İşçi sınıfı ve ezilenler, coğrafyamızda bugün düpedüz açlıkla boğuşuyorlar. Hayat pahalılığı, zamlar, işsizlik, barınma sorunu başını almış gitmişken kadın cinayetleri ve doğanın yıkımı da aynı şekilde.
Kan emici çok küçük bir azınlık dışında toplumun ezici bir çoğunluğu “Yarın ne olacağız” korkusu içinde yaşıyor. Gelecek endişesi ve umutsuzluk gençler içinde daha da yaygın.
Hayatın değişik alanlarında karşımıza çıkan yıkım ve çürüme sadece ekonomi, siyaset krizi, iç ve dış politika ya da sadece kültürel ve ideolojik hegemonya ile sınırlı olmayan çok yönlü ve katmanlı yapısal-varoluşsal bir krize işaret ediyor. Başka bir deyişle dünya çapında iflas etmiş bir ekonomik ve siyasal sistem/düzen gerçeği var karşımızda.
Egemenler, emekçilere, topluma verecek bir şeyi kalmadığı için daha fazla baskı ve zorbalığa yöneliyor; faşist devlet terörüne, savaş ve işgal politikalarına sarılıyor.

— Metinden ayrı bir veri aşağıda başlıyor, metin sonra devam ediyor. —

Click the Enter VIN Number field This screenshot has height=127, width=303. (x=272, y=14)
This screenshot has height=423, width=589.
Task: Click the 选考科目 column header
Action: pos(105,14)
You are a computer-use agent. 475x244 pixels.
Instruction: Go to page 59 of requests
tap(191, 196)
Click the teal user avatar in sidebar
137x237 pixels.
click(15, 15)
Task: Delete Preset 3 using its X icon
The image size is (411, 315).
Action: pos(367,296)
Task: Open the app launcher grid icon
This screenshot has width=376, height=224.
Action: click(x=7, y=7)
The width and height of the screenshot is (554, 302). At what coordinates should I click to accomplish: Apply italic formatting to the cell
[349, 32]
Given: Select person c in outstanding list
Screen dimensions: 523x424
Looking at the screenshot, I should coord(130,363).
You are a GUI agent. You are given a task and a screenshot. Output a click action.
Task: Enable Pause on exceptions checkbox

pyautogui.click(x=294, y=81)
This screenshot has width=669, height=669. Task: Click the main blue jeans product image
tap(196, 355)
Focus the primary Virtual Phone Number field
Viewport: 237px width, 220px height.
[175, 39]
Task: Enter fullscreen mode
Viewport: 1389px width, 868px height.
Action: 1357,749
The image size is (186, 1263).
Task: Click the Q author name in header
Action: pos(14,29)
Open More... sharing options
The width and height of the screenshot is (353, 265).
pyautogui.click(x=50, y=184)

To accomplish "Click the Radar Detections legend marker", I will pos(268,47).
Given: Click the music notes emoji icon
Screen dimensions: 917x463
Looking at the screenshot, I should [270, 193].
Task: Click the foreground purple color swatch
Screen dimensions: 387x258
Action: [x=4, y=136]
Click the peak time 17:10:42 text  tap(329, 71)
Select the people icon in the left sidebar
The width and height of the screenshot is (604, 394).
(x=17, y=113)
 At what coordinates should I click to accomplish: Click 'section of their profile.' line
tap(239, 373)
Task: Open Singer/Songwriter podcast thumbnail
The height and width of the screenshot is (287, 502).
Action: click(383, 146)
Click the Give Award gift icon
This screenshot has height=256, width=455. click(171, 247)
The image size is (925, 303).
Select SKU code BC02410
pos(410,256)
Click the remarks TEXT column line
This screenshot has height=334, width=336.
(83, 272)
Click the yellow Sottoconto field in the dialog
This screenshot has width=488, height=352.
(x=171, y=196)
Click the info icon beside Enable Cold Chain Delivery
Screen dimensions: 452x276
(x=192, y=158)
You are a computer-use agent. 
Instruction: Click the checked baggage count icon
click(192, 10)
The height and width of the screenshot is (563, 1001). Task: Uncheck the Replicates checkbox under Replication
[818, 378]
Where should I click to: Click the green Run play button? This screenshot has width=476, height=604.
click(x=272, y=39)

Mücadele güçlerinin, muhalif seslerin boğulabilmesi için ölçüsüz bir polis şiddeti ve keyfi yasaklara başvurulması ya da özel sansür yasaları çıkarılması bir yana; hasta tutsakların serbest bırakılması için çırpınan anaları dahi yerlerde sürüklemekten imtina etmiyor.
Savaş ve işgal politikalarında ısrar eden faşizm, hangi ulusa mensup olursa olsun tüm ezilenlere faşist çıplak zor ile saldırıyor. Türk ve Kürt işçinin, Alevilerin, kadınların yan yana omuz omuz yürümesine, birlikte mücadele etmesine engel olmaya çalışıyor.
Faşizme karşı tek kurtuluş yolumuz, tüm emekçilerin ve ezilenlerin yan yana gelmesi, omuz omuza mücadele etmesidir!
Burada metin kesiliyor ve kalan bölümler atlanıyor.